──────── 本文

メガバンクや地方銀行のローンにチャレンジして、どうしても審査が通らない場合は、信用金庫や信用組合といった地方限定の金融機関にトライするのも良いでしょう。
銀行からの融資を自力で挑戦するのは大変かもしれませんが、低金利で不動産投資ローンを借りたい場合はめげずにトライしていくのが大事です。
-ポイント2 購入する不動産価値を確認
購入予定の不動産物件に価値があると判断されれば融資を受けやすいだけでなく、低金利になりやすいといえます。
不動産投資ローンの審査では、物件の一瞬の価値よりも未来永劫の価値があるかどうかを見られる傾向にあります。
例えば、東京都内の駅から近い場所のように借り手がいるような立地条件の不動産を投資用に購入する場合、低金利になりやすいと言えます。
東京都内の駅から近い場所に住みたいと思う人は、いつの世にも一定数存在するからです。そうなると、安定的に賃料が入る保障が出てくるでしょう。
駅から徒歩10分を超える物件や各都道府県の中心地から離れた物件、需要と供給のバランスが取れていない様な地方物件に関しては、金融機関の貸し出しリスクが高まるので、金利を高く設定されたり頭金割合を2割、3割とされてしまいます。
-ポイント3 不動産投資会社が提携している金融機関から融資を受ける
知られていない気を付けるべき点として、購入する不動産会社によって提携している金融機関が違う点で、貸し出す金融機関も会社の信頼や営業方針、事業的規模によって提携するべきか否かの判断をします。
当然ながら提携している金融機関が違うという事は、融資条件が変わります。
比較する金融機関がないと分からない事だと思いますが、不動産業界では提携していない金融機関への融資審査持ち込みが出来ないのが一般的です。
例を挙げると、1.64%の優遇金利ローンが使えない、45年ローンの利用がない、金利アップなしでがん団信の加入が出来ない、介護団信の利用が出来ない、諸費用で60万以上の費用が掛かる等、様々です。(2021年5月10日現在)
提携している金融機関が少ないほど選択肢が少なくなるのは当然です。
ご自身に合った金融機関の選択が出来る状況にする為にも、様々な金融機関と提携している不動産会社を選定しましょう。
あくまでも一つの目安として、オリックス銀行、ジャックスの両方と提携をしている不動産会社は金融機関の選択の枠が広がります。

────────────────
──────── 入力データ

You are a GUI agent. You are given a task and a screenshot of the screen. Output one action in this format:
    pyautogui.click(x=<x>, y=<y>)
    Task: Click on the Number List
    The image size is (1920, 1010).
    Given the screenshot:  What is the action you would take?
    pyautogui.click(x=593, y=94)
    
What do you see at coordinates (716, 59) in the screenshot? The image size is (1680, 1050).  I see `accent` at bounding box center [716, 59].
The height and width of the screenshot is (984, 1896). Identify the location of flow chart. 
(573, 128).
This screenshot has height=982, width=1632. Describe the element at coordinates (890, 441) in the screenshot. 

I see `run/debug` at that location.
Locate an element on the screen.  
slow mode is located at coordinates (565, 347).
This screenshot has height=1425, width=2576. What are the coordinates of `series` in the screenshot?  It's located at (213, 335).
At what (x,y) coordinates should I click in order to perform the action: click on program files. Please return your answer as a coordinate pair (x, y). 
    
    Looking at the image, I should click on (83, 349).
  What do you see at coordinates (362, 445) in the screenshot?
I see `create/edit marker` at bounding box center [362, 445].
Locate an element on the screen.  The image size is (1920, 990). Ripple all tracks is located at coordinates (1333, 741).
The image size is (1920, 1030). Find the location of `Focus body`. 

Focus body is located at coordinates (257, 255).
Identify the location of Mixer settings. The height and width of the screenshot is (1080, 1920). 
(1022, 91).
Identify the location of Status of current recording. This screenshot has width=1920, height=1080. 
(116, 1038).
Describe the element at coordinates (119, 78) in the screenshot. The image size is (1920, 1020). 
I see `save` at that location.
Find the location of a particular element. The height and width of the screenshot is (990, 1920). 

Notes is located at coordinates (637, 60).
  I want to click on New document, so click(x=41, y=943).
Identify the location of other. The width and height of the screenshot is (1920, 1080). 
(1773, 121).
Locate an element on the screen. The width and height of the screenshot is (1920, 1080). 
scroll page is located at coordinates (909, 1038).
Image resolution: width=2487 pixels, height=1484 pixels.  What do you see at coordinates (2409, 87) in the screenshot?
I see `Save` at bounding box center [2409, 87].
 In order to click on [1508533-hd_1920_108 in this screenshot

────────────────

### [課題のねらい]
上の不動産投資ローンについての本文から、「-ポイント3 不動産投資会社が提携している金融機関から融資を受ける」で始まり「機関の選択の枠が広がります。」で終わる部分を、一字も変えずに書き写すこと。

### [解答]
-ポイント3 不動産投資会社が提携している金融機関から融資を受ける
知られていない気を付けるべき点として、購入する不動産会社によって提携している金融機関が違う点で、貸し出す金融機関も会社の信頼や営業方針、事業的規模によって提携するべきか否かの判断をします。
当然ながら提携している金融機関が違うという事は、融資条件が変わります。
比較する金融機関がないと分からない事だと思いますが、不動産業界では提携していない金融機関への融資審査持ち込みが出来ないのが一般的です。
例を挙げると、1.64%の優遇金利ローンが使えない、45年ローンの利用がない、金利アップなしでがん団信の加入が出来ない、介護団信の利用が出来ない、諸費用で60万以上の費用が掛かる等、様々です。(2021年5月10日現在)
提携している金融機関が少ないほど選択肢が少なくなるのは当然です。
ご自身に合った金融機関の選択が出来る状況にする為にも、様々な金融機関と提携している不動産会社を選定しましょう。
あくまでも一つの目安として、オリックス銀行、ジャックスの両方と提携をしている不動産会社は金融機関の選択の枠が広がります。